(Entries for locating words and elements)
--- begin ---

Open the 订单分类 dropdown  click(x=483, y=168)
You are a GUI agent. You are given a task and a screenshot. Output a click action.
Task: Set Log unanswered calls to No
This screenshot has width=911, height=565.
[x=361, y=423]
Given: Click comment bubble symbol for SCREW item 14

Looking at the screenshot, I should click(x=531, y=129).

--- end ---
--- begin ---

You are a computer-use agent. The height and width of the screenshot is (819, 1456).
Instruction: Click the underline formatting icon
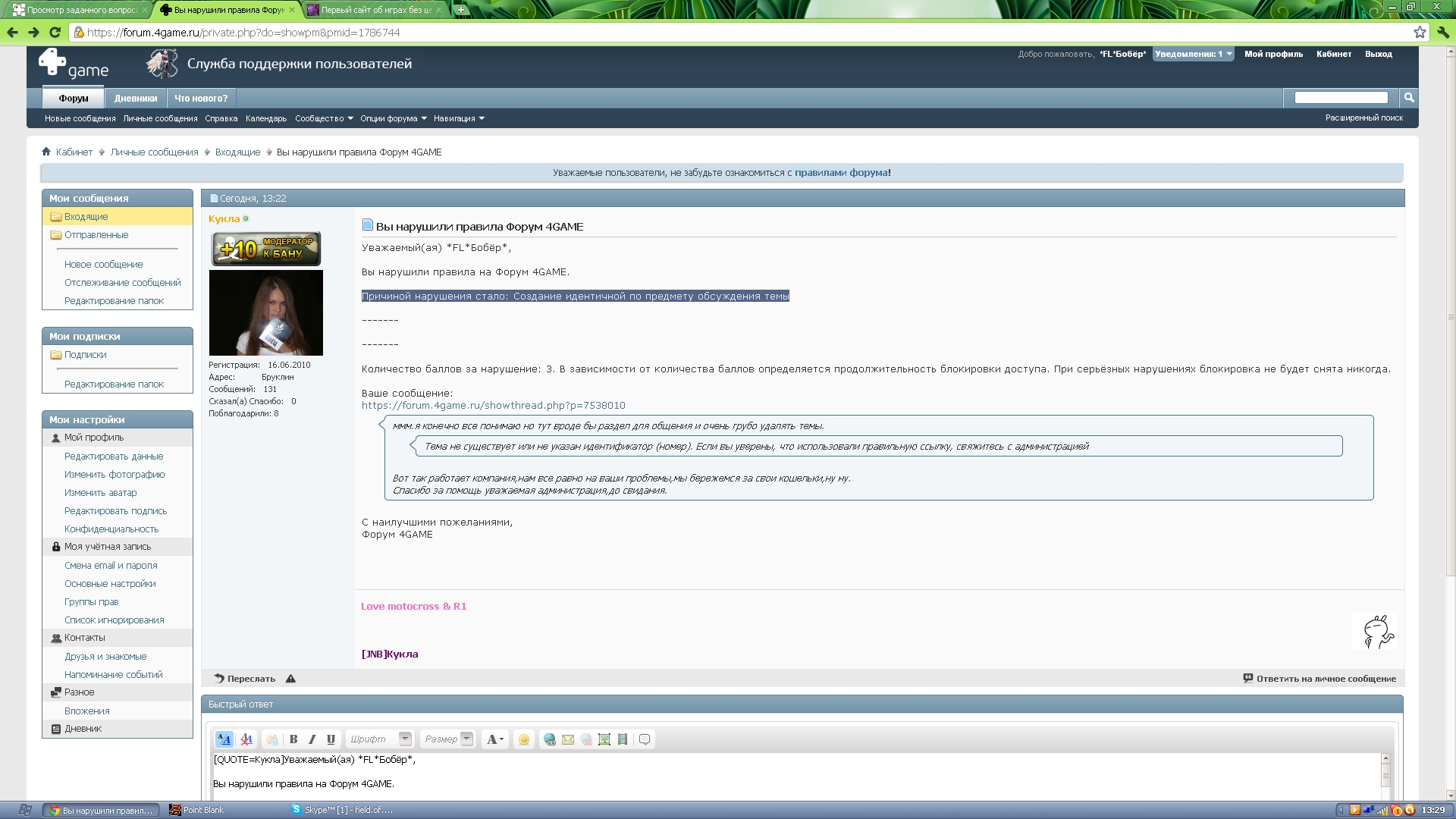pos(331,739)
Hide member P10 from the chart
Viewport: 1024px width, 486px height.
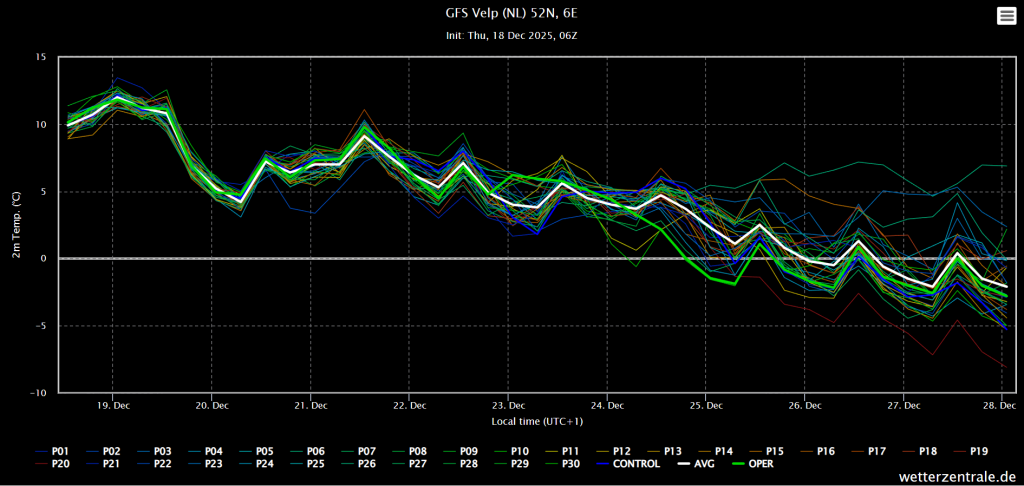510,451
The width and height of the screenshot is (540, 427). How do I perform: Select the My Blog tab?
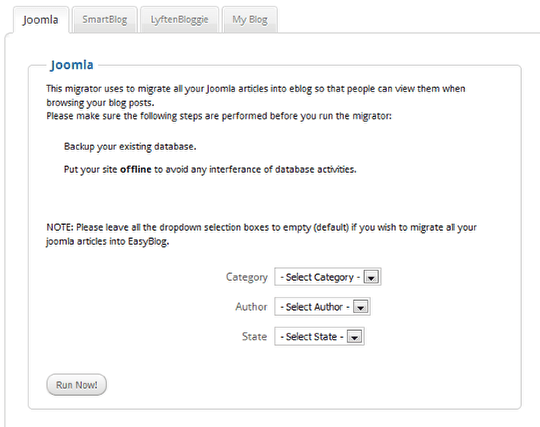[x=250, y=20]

--- end ---
--- begin ---

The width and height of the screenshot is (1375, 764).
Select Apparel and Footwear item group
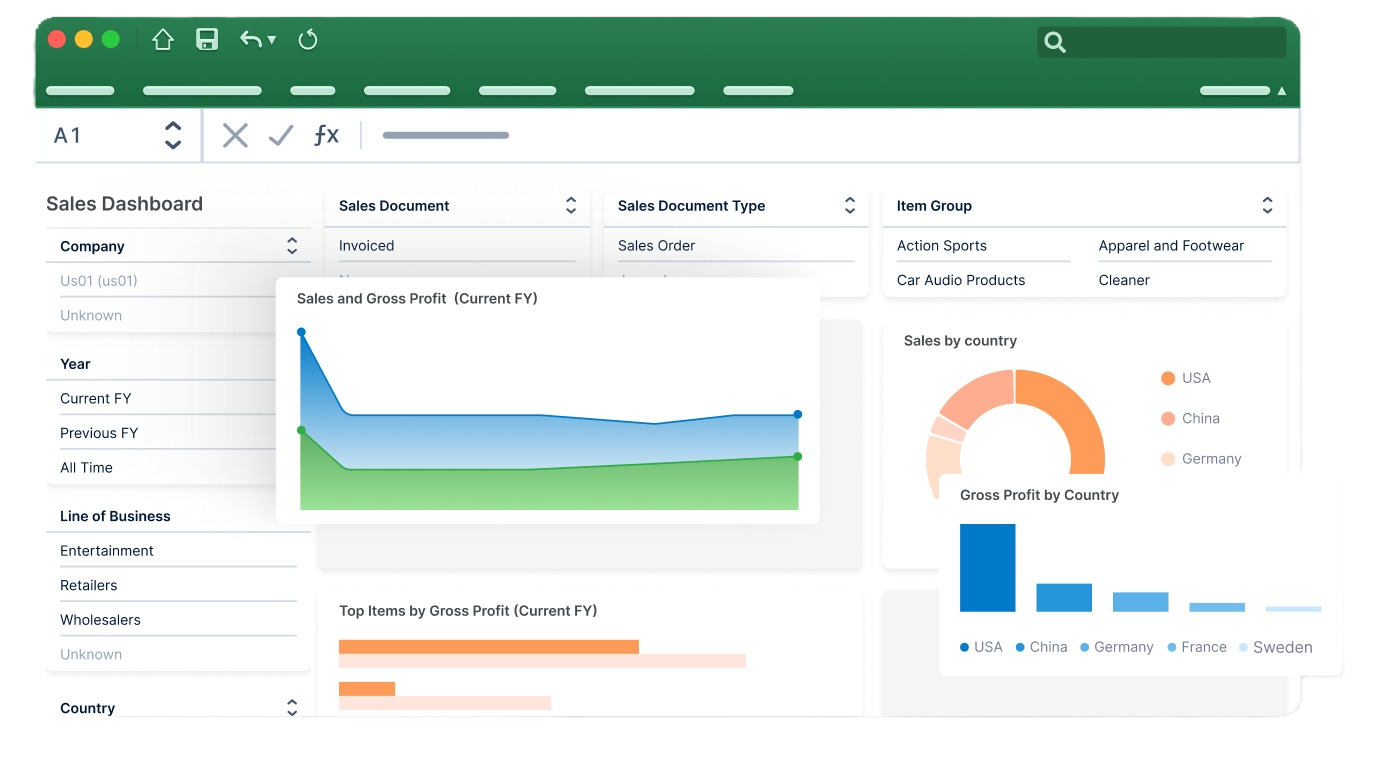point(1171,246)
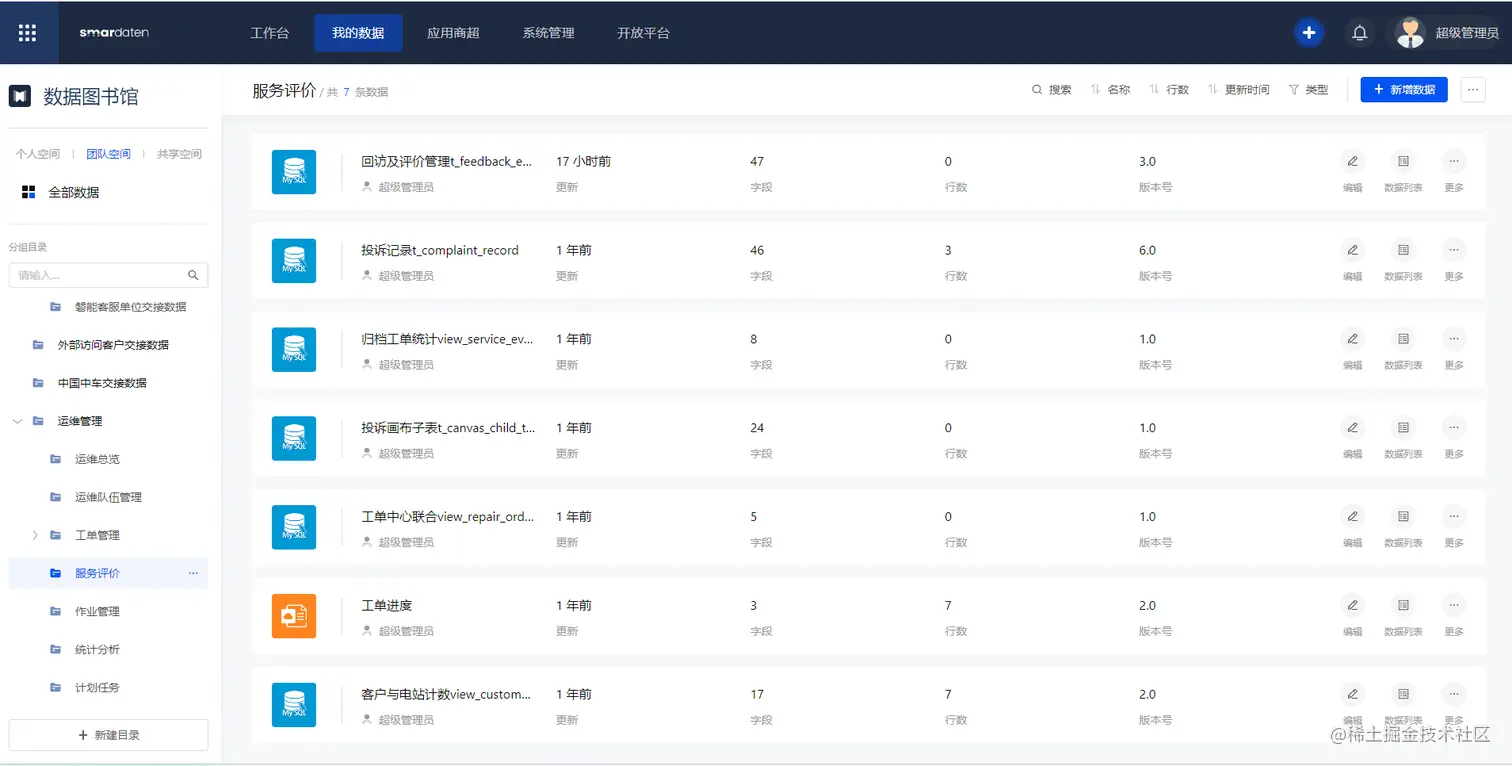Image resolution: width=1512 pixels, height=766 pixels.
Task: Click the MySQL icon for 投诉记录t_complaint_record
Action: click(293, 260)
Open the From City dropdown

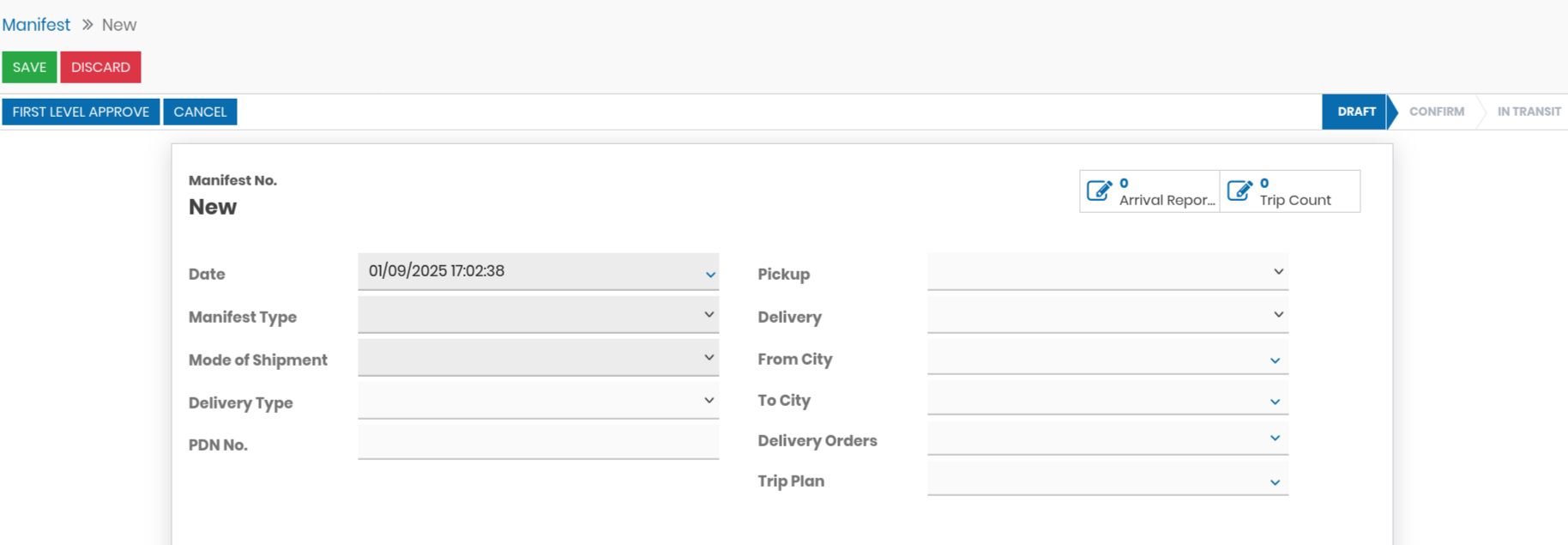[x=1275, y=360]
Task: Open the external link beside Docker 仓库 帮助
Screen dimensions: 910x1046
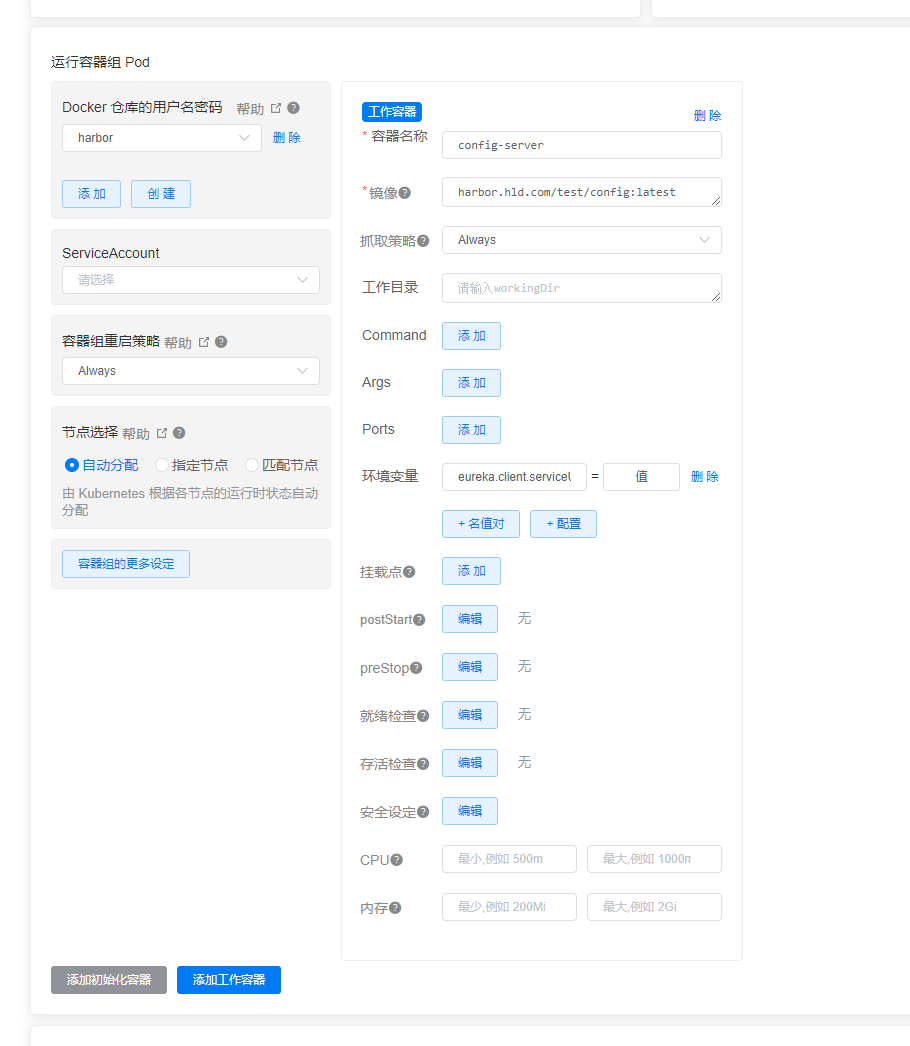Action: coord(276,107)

--- end ---

▶ **Work to complete**
Please return the lines of the records above unchanged, starting at the line that contains "Task: Open the" and ending at the line that contains "Action: coord(276,107)". Leave the pictures out of your answer.

▶ **Answer to this task**
Task: Open the external link beside Docker 仓库 帮助
Screen dimensions: 910x1046
Action: coord(276,107)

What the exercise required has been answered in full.